- WHAT TO PRODUCE -
Return the stretch from the line with "This screenshot has width=1281, height=633." through the line with "Tap the page indicator dots" in the data below, character for character, skipping all pictures.

╭─ DATA SECTION

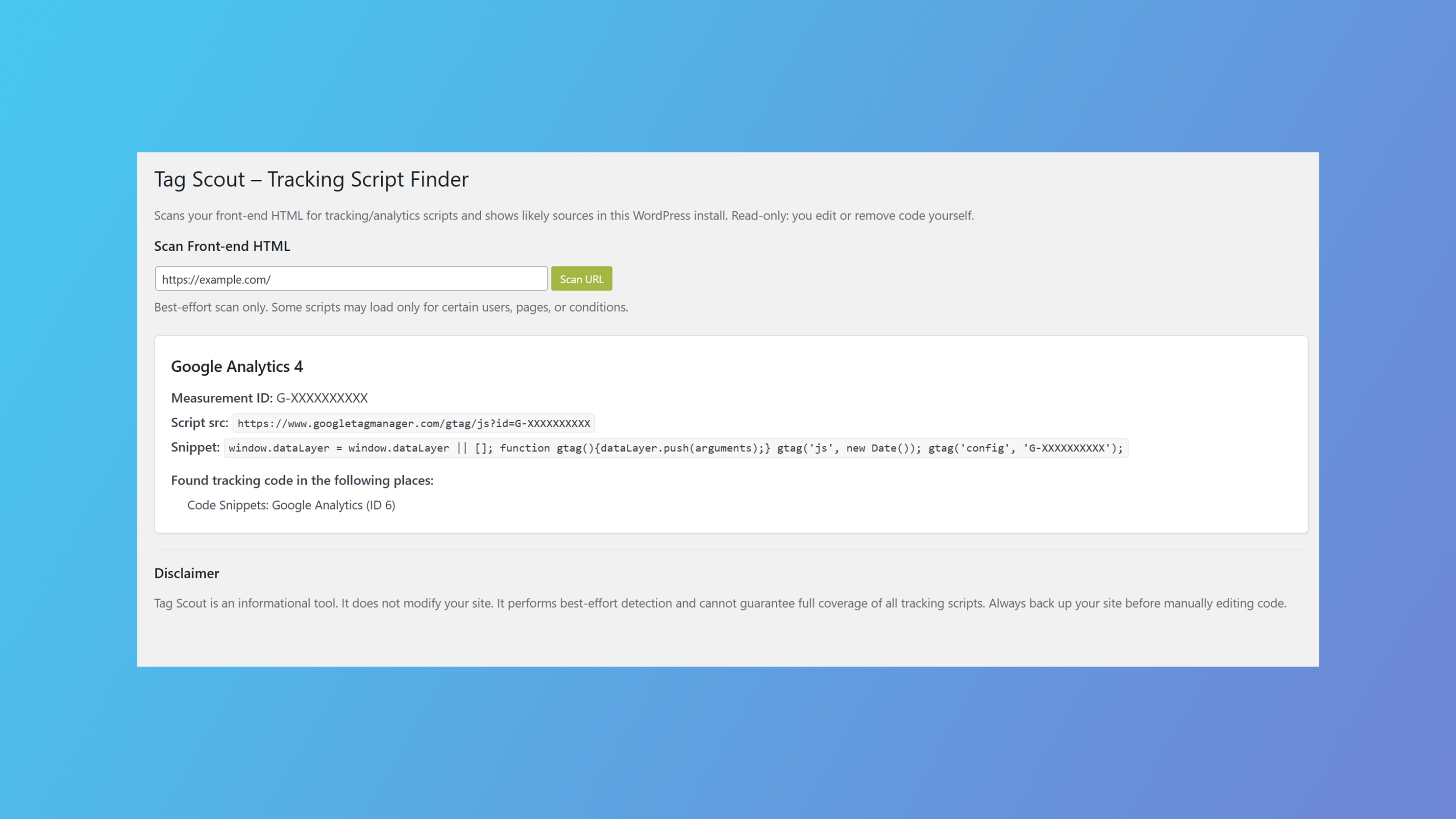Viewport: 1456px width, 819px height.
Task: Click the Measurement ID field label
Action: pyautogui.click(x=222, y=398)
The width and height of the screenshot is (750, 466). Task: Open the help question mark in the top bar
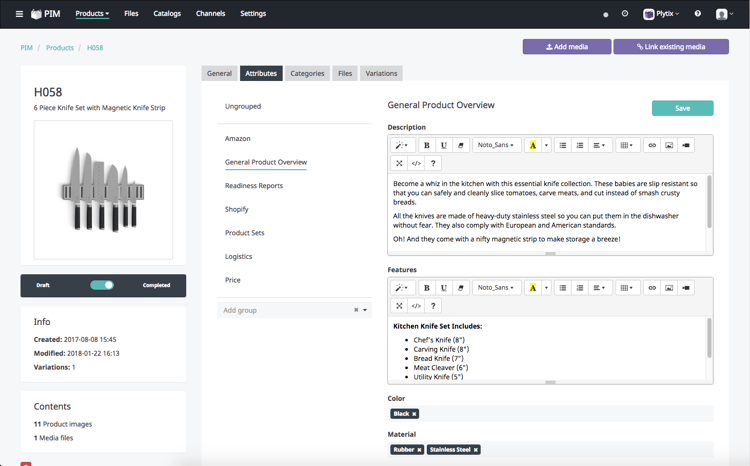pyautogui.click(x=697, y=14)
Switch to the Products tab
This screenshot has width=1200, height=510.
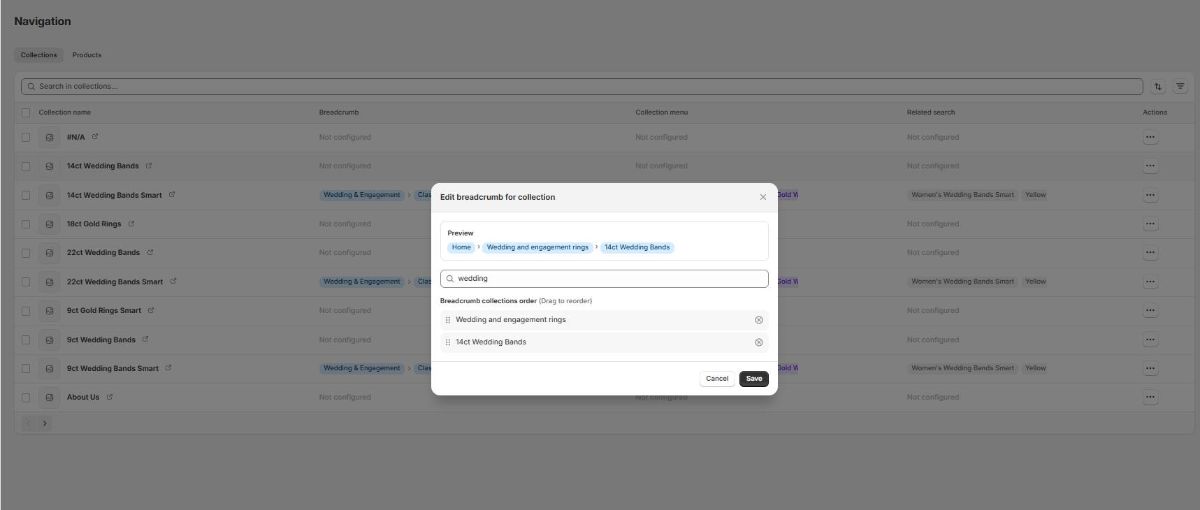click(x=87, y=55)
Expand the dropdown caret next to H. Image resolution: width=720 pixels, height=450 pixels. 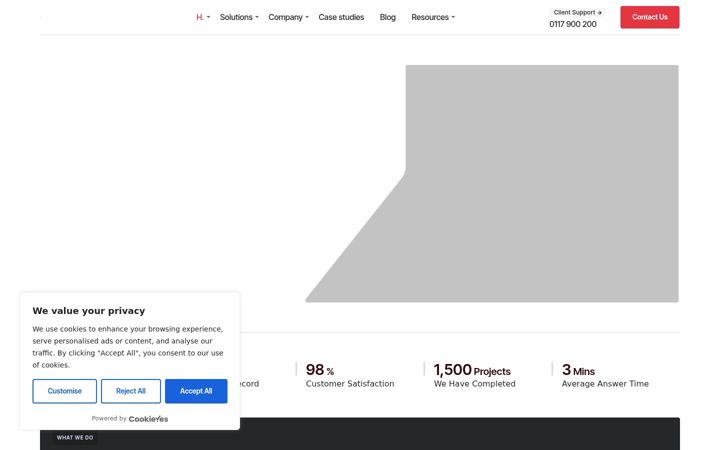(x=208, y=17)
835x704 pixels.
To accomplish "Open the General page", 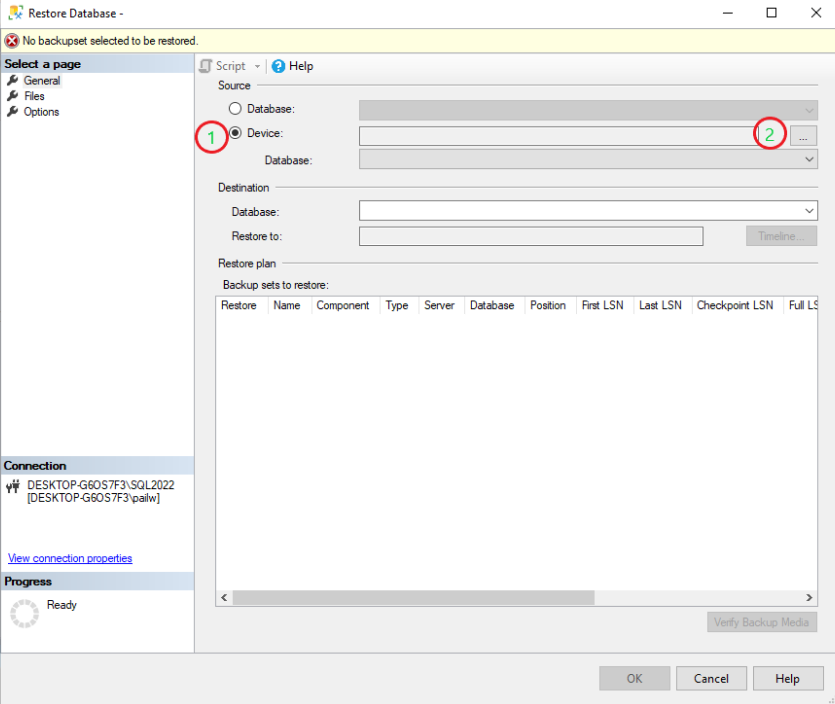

╰─
╭─ DATA SECTION

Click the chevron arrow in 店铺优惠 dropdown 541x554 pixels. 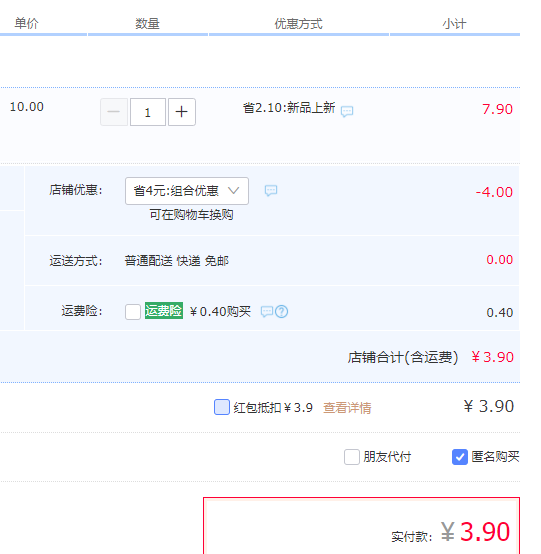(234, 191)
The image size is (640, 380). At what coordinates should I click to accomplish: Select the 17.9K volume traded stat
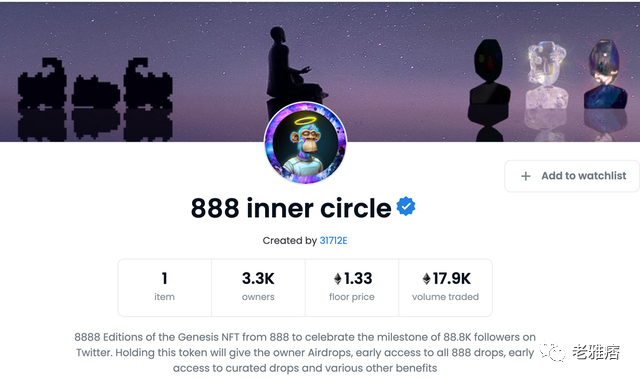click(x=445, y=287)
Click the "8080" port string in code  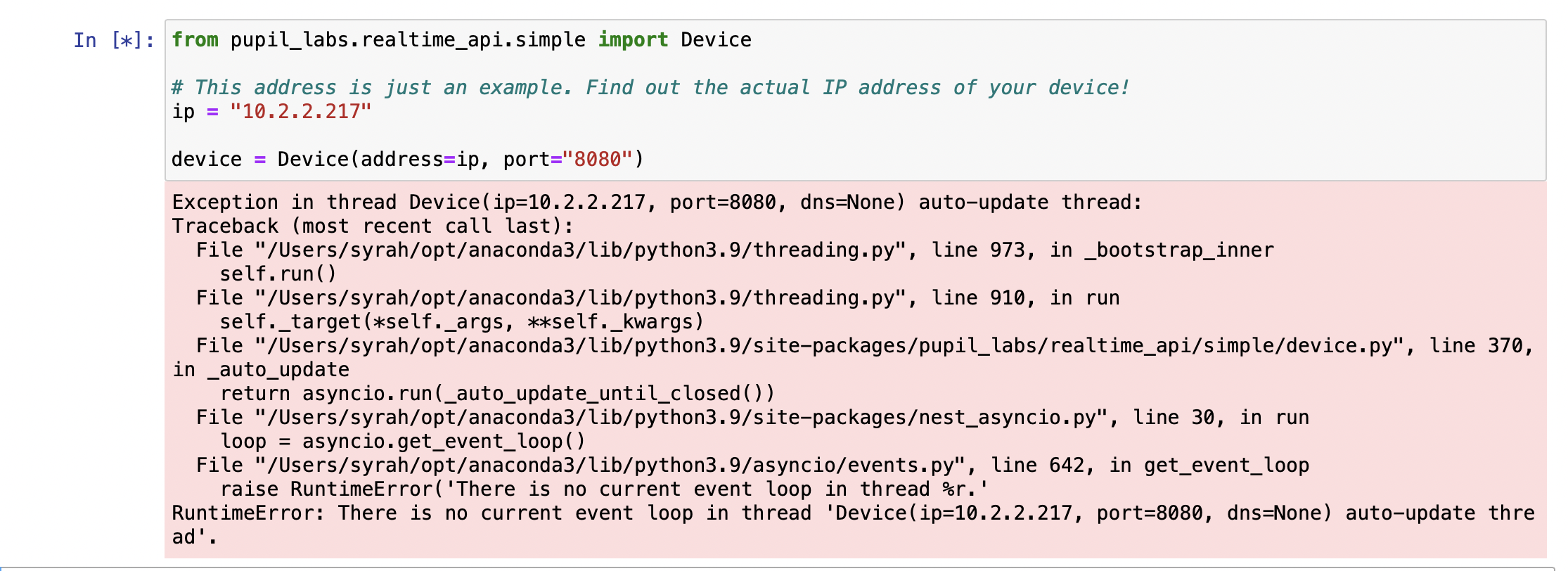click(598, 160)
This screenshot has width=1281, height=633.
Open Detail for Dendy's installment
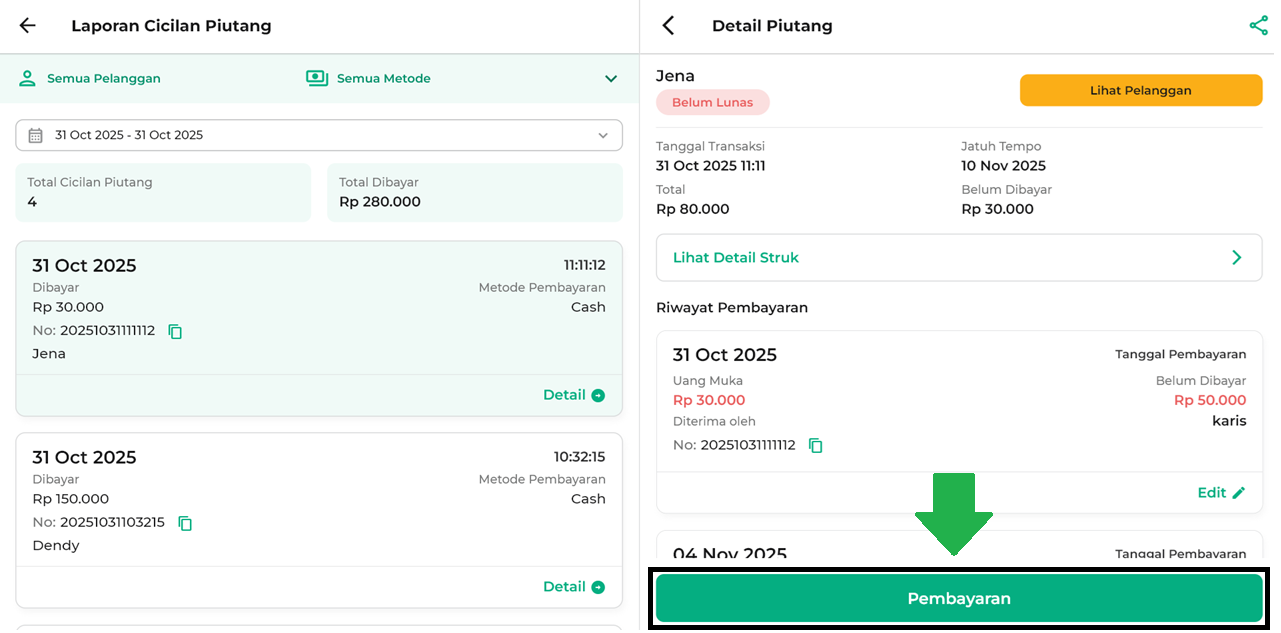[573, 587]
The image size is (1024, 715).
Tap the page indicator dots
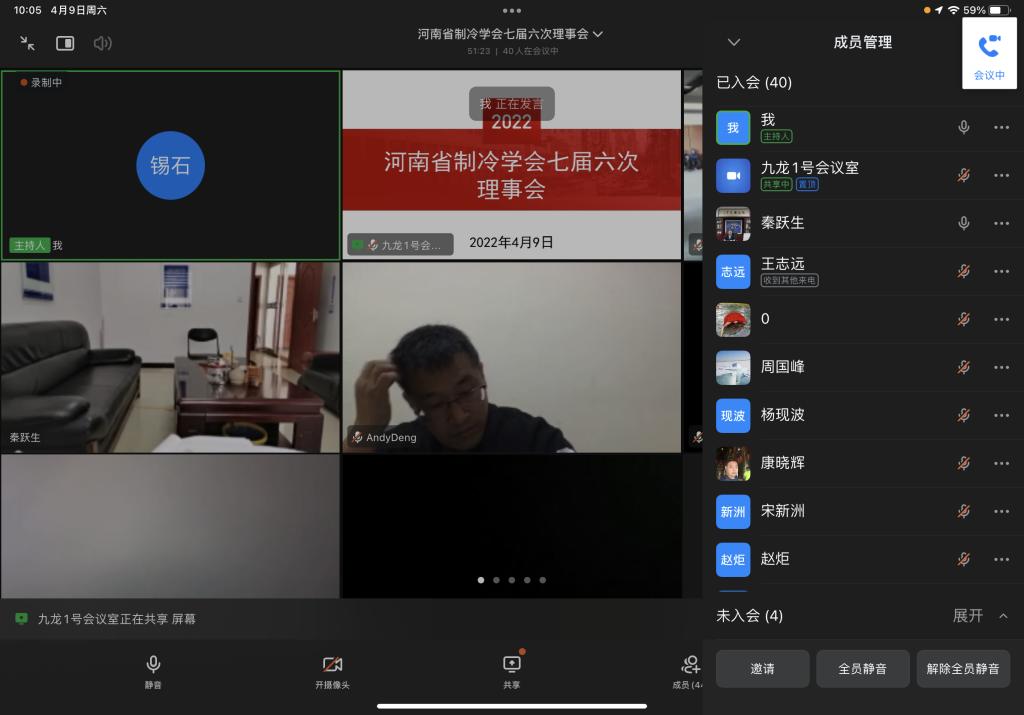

╰─
╭─ DATA SECTION

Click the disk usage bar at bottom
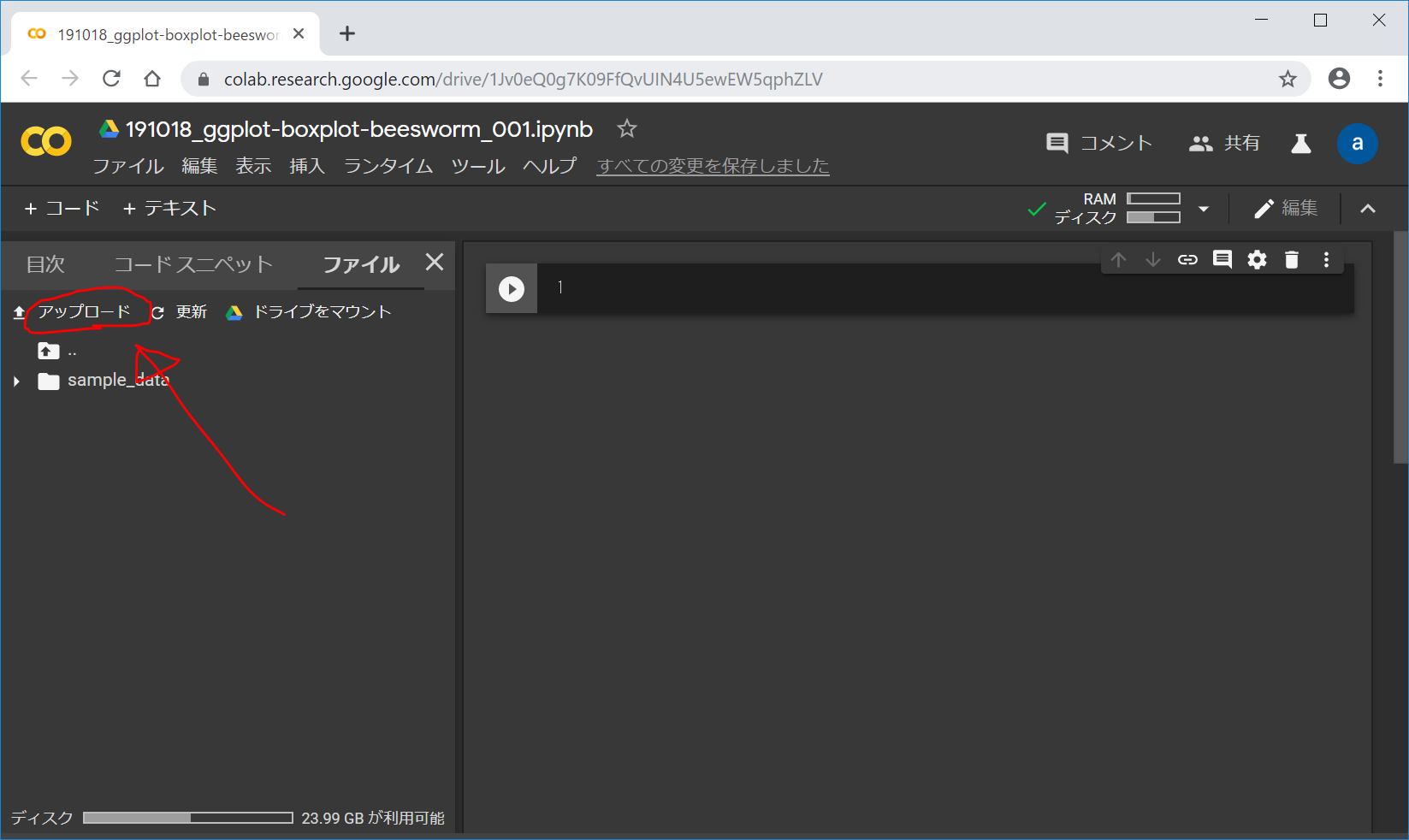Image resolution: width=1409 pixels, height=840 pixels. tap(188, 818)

╰─

- TASK OUTPUT -
This screenshot has width=1281, height=633.
Open Detail for Dendy's installment
[573, 587]
The image size is (1024, 715).
Tap the page indicator dots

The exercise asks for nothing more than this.